In the case of brand development - PSA knows something about it - it takes a lot of money to install it, and you have to lose a lot of money over several years to hope to earn some. In the case of the "new automobile countries", the cases of Russia, India, Argentina, Brazil, Turkey, Algeria and now China also show that, even when you have succeeded for a while, you have to be very consistent to stay there and be able to take advantage of the high economic conditions that willingly alternate with the more (or even much more) difficult ones.
In this respect, making a big move rather than deserting may be considered as an investment even if, from a purely accounting point of view, this will not translate into expenses but into a decrease in the result or margin.
If we recognize both the difficulty of achieving the same good financial results as in previous years and the urgent need to invest in "business as usual" and to develop, then the question of manufacturers' financial policy and, in particular, the payouts.
From an industrial or commercial point of view, logic would suggest - and the interest of stakeholders, factories or concessions, would be - that it is the shareholders who would be the first to suffer from the difficulties.
That is, in theory, the risk they take when they buy a company share and that is why, when the results are there, they are remunerated. Conversely, when the company has to face a difficult economic situation, they receive less or no dividends and may have to face a drop in prices.

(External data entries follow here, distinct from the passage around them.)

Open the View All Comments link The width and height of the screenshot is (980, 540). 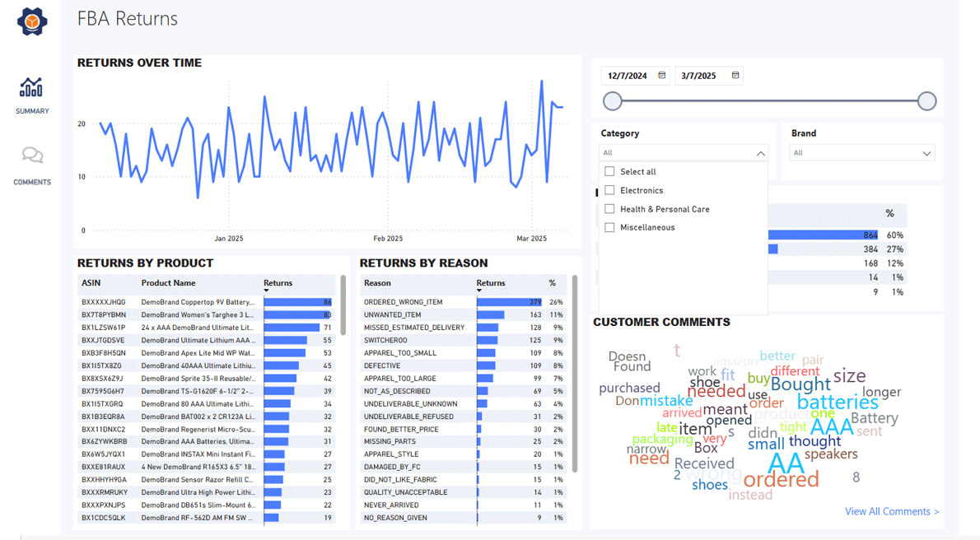891,511
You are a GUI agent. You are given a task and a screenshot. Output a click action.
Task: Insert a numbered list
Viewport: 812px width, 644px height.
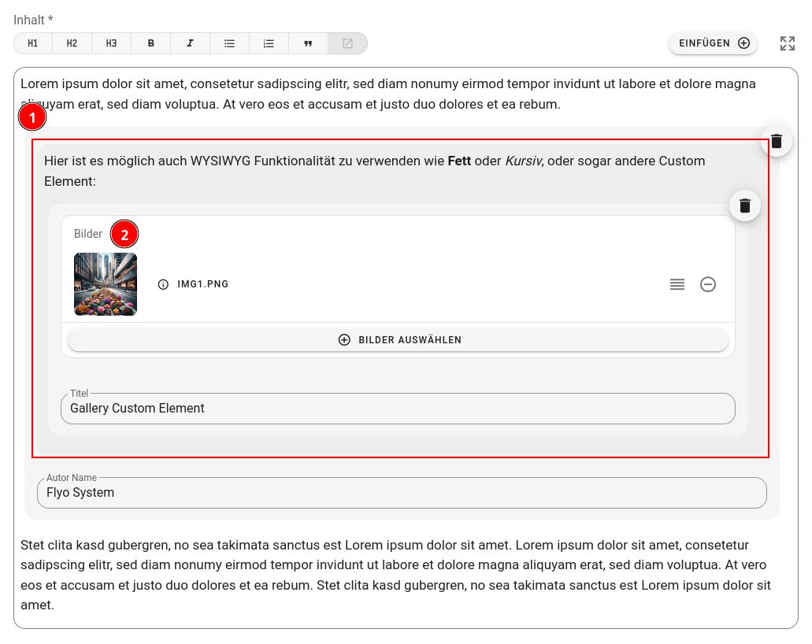coord(269,43)
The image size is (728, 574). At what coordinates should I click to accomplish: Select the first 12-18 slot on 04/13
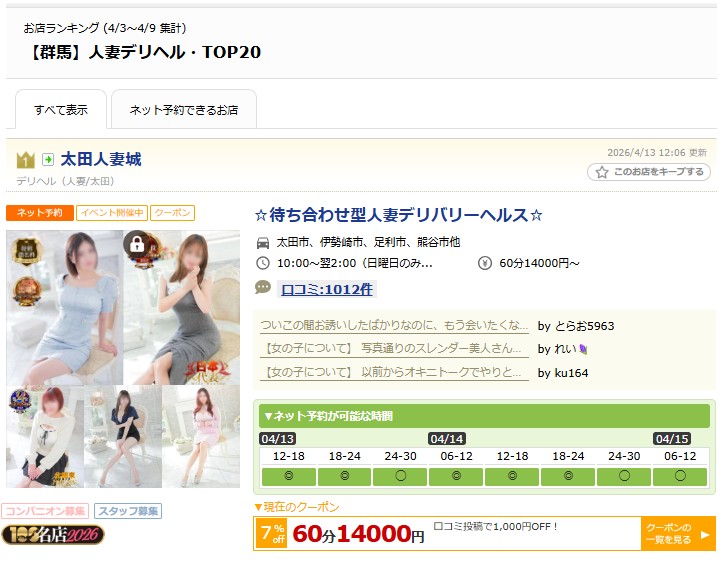(x=288, y=476)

In some shareholder configurations, this is the way it works because the company and its managers benefit from "patient capital".
In other cases, because capital is much more scattered and because very "active" shareholders are putting pressure on it, the shareholders do not hear it at all from this ear and will require both drastic "savings plans" that will inevitably involve investment and a pay outs in the form of dividends and/or share buybacks to somehow offset the negative effect that the announcement of declining results will have had on the share price.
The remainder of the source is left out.